- [GOAL A]: Name every person who appears in the court opinion excerpt about Binnard's claim.
- [GOAL B]: In the court opinion excerpt about Binnard's claim, when did Seeley buy McGilvery's entire stock in the corporation?
- [GOAL C]: Write the next part of the court opinion excerpt about Binnard's claim, starting after its last sentence.

Soon after the transfer was made to the corporation, Seeley was told that Binnard was pursuing McGilvery for the payment of the claim involved in this case, and inquired of McGilvery what the matter was, and whether it affected Seeley’s interest, and was advised that the matter was no concern of his, and would not affect him, and that he would be protected by McGilvery. In March, 1909, Seeley purchased McGilvery’s entire stock in the corporation upon a basis of an inventory of -assets and liabilities. At that time no deduction was made on account of Binnard’s claim, and nothing was said whatever about there being such claim, and Seeley was in no way advised that there ever had been any such claim. This was some three years after Seeley was assured that this matter was no concern of his. The books of the copartnership and the books of the corporation, as shown by the record, do not disclose this claim as a debt of the copartnership or the corporation, or that there was a liability of such a kind existing against the corporation or its predecessors in interest.

The court found in accordance with the facts stated above. In finding No. 8 the court found that Thompson sold his half interest in the business to B. C. Beach by written instrument ; that Beach purchased upon the books and inventory *122 of the assets and liabilities of said business, and that such records did not disclose any liability whatsoever under the terms or by reason of the covenants of the expired* lease.

- [ENTRIES]:
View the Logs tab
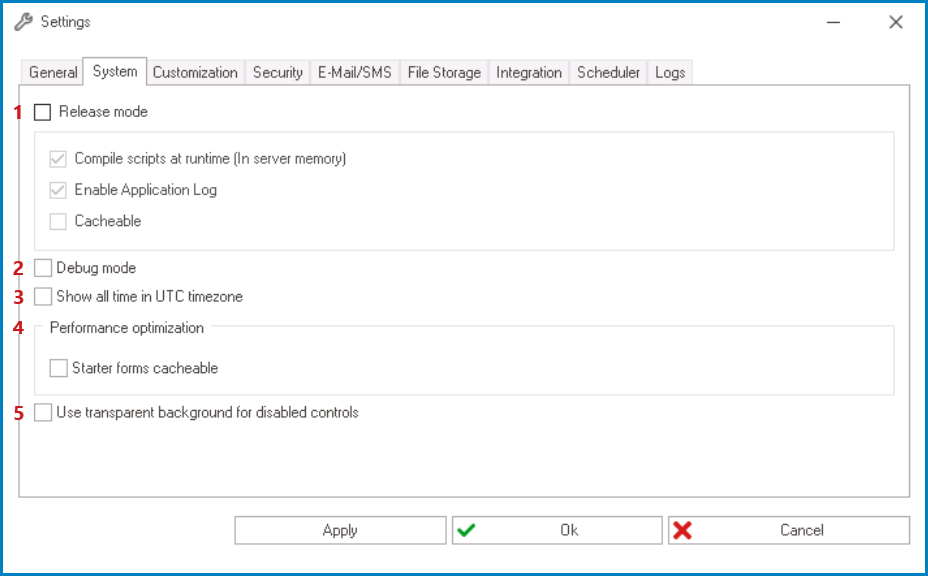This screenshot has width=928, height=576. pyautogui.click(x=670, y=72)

* * *

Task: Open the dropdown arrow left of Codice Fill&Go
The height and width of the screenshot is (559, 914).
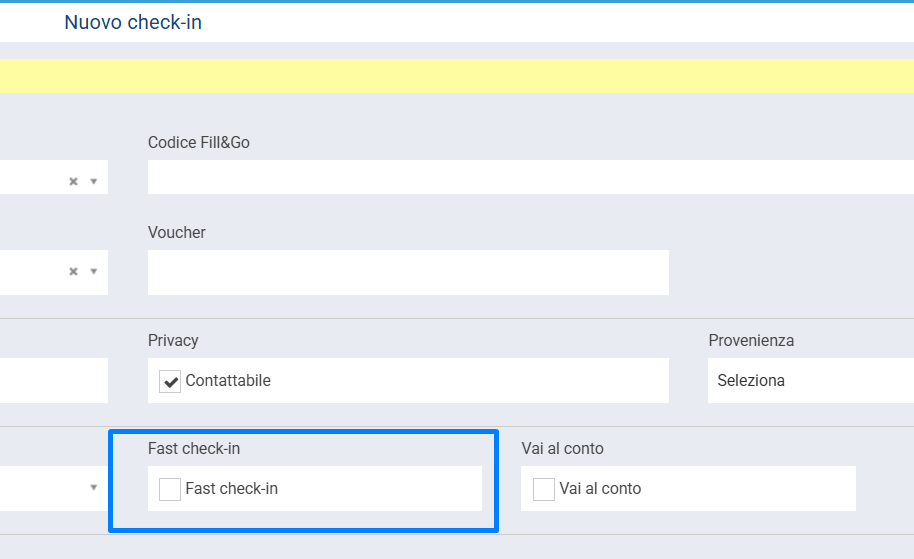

- [OUTPUT A]: Seeley, Binnard, McGilvery, Thompson, B. C. Beach

- [OUTPUT B]: In March, 1909.

- [OUTPUT C]:
Finding No. 9 is that Givens purchased upon the books and an inventory furnished to him by plaintiff, and that he inquired of plaintiff as to the debts and liabilities of the co-partnership, and the interest in which he was buying; that the books and other records submitted to him did not disclose the existence of the lease above referred to, or any liability that was or could be claimed thereunder; that Givens, as a part of the consideration for the sale to him of a half interest in the business, agreed at the time of the purchase that the new partnership of McGilvery & Givens should assume and pay the merchandise account and other debts disclosed by the books and inventory at the time of the purchase, and did not assume or agree to pay any demand or liability whatsoever arising out of the lease.

Finding No. 11 is that Seeley purchased such half interest after careful inquiry as to the debts and liabilities of the copartnership of McGilvery & Givens and upon inventory furnished by plaintiff, and upon an affidavit setting out the liabilities of the copartnership made by Givens upon information furnished him by the plaintiff, and that the inventory, books and affidavit did not disclose the existence of the old lease nor any liability on account thereof.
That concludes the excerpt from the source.